The decision comes as activist investor Engine Capital recently urged the company to accelerate its buybacks to $750m and consider strategic options, including a sale. "The buyback reduces the number of shares outstanding and makes earnings per share more attractive," said Andrew Rocco, strategist at Zacks Investment Research.
Lyft reported a 13.5% increase in Q1 revenue to $1.45bn, slightly below the consensus estimate of $1.47bn according to LSEG. However, adjusted EPS came in at 24 cents, exceeding forecasts of 19 cents.
Markets to watch
While its main competitor Uber presented an encouraging outlook for Q2 on Wednesday, despite weaker demand in the United States, both groups are now focusing their efforts on secondary markets: medium-sized cities that are heavily dependent on private cars, which have limited public transport networks.

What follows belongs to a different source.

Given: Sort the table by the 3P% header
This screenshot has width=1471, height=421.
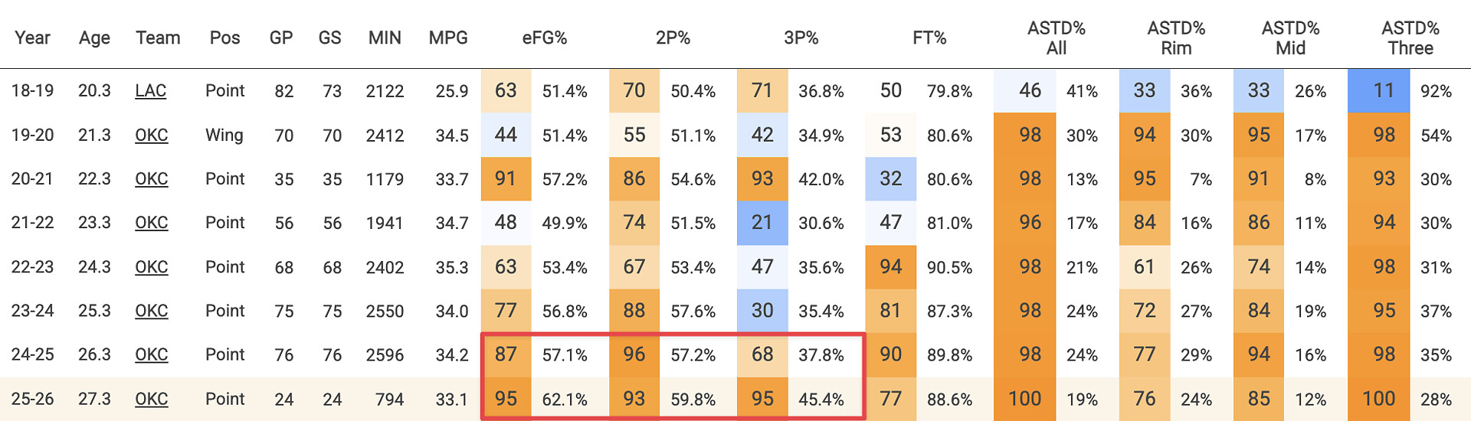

Lyft highlighted a 37% increase in rides in Indianapolis over the quarter, illustrating its strategy of conquering underserved markets. The company is also testing a taxi booking service in St. Louis and last month announced the acquisition of European company Freenow for approximately $200m, signaling its international ambitions.
"Building on our strong foothold in key markets, we are now turning our attention to regions with high car dependency and low public transportation density, which offer significant growth potential," Lyft said.
For Q2, the company expects gross bookings of $4.41bn to $4.57bn, in line with the estimate of $4.5bn. It also anticipates adjusted EBITDA of between $115m and $130m, in line with the consensus.